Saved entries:
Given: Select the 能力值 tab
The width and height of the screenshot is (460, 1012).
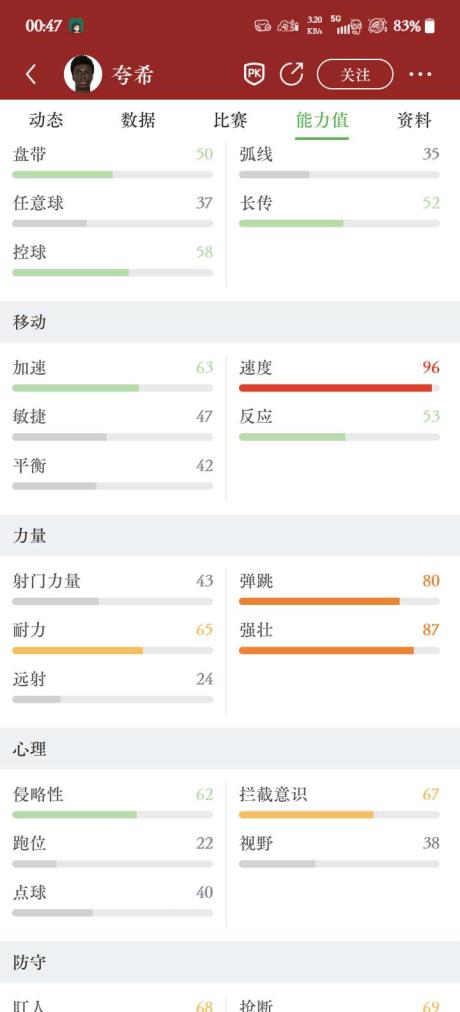Looking at the screenshot, I should [x=322, y=120].
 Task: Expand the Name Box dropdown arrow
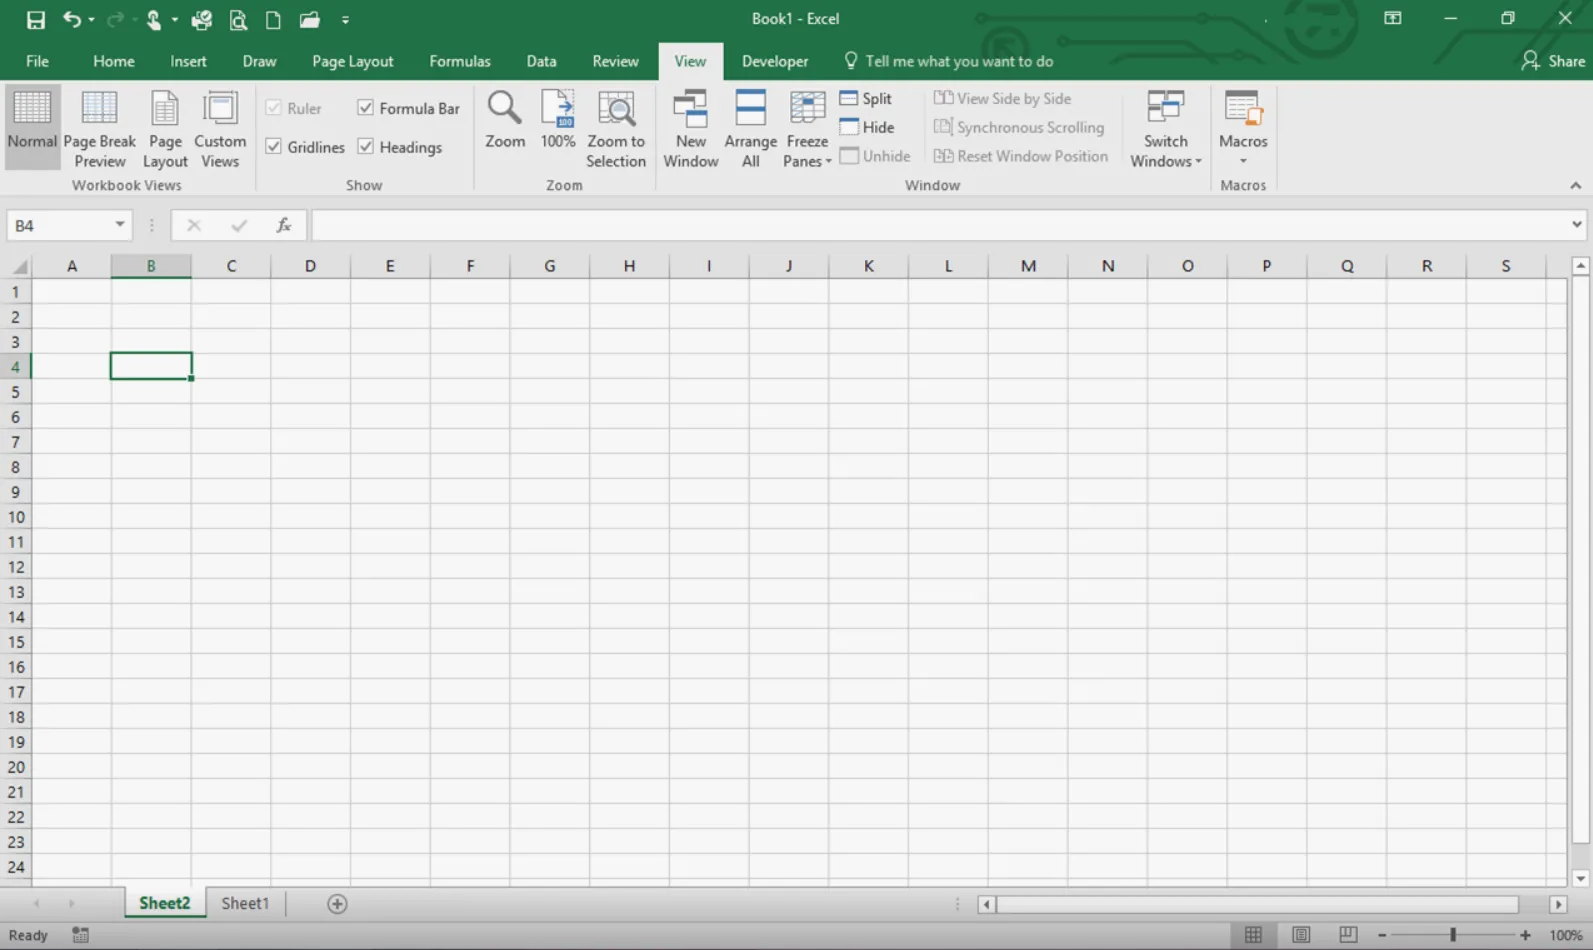pyautogui.click(x=119, y=225)
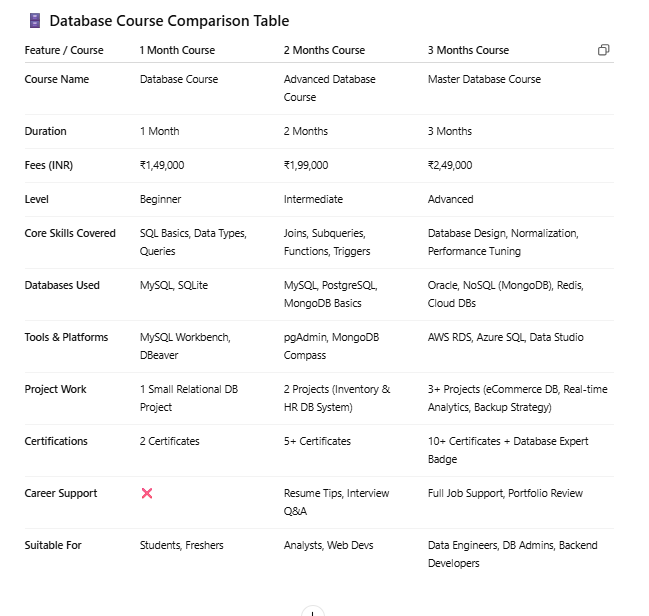This screenshot has height=616, width=649.
Task: Click the 'Core Skills Covered' row label
Action: tap(70, 233)
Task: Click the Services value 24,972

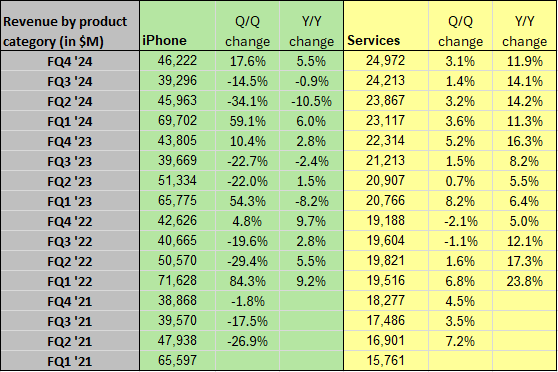Action: coord(386,61)
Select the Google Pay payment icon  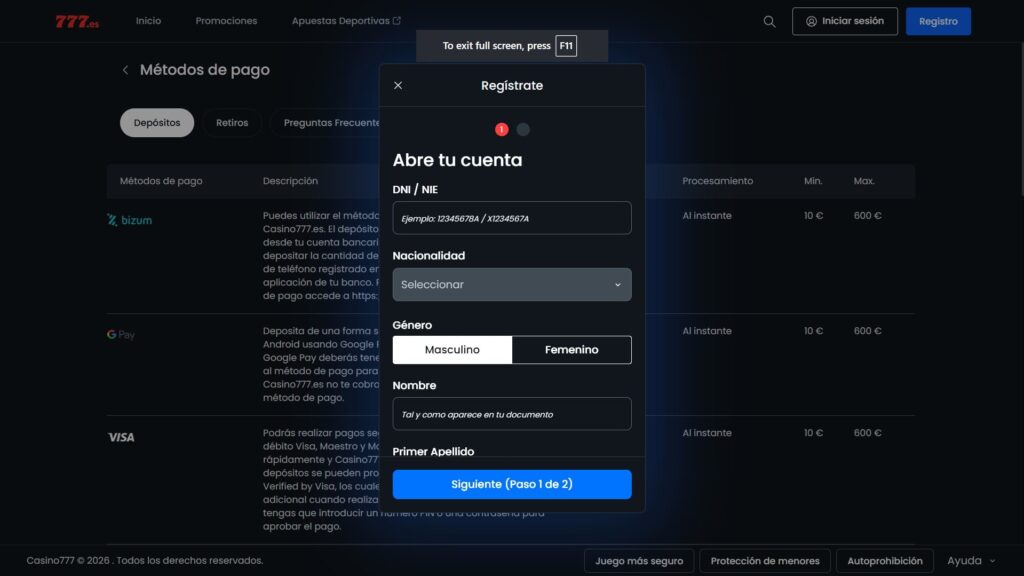pyautogui.click(x=119, y=335)
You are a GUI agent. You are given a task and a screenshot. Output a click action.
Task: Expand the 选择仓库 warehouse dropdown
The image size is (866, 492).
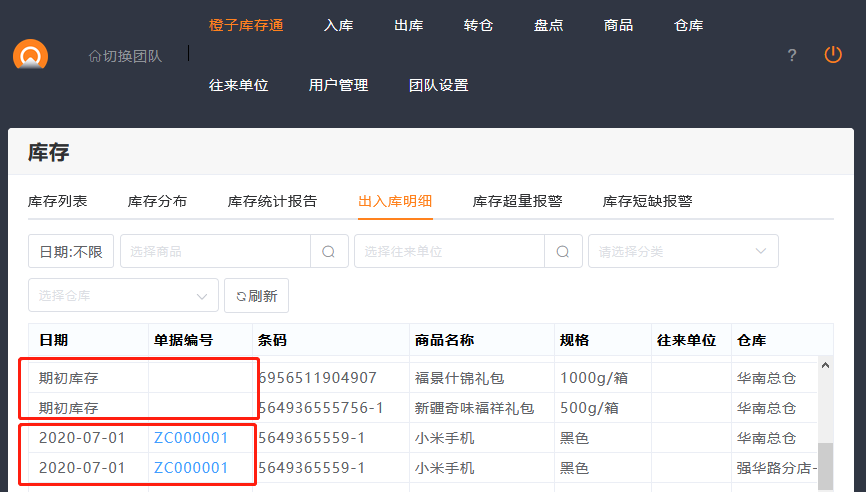tap(123, 296)
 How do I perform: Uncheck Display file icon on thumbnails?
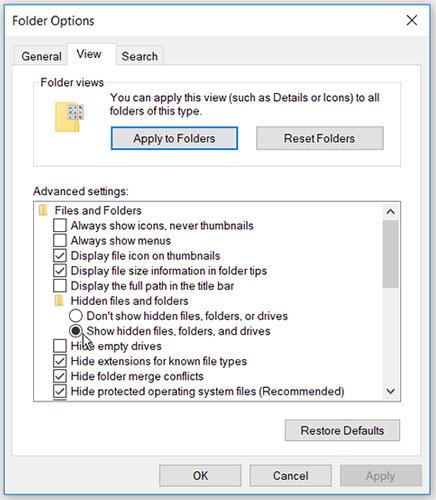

◆ Task item:
From the line with "Task: Expand the 选择仓库 warehouse dropdown" down to the end of the entries, retype each line exactly as written, but drop the pictures.

◆ Written solution:
Task: Expand the 选择仓库 warehouse dropdown
The image size is (866, 492).
tap(123, 296)
 How do I perform: Uncheck Display file icon on thumbnails?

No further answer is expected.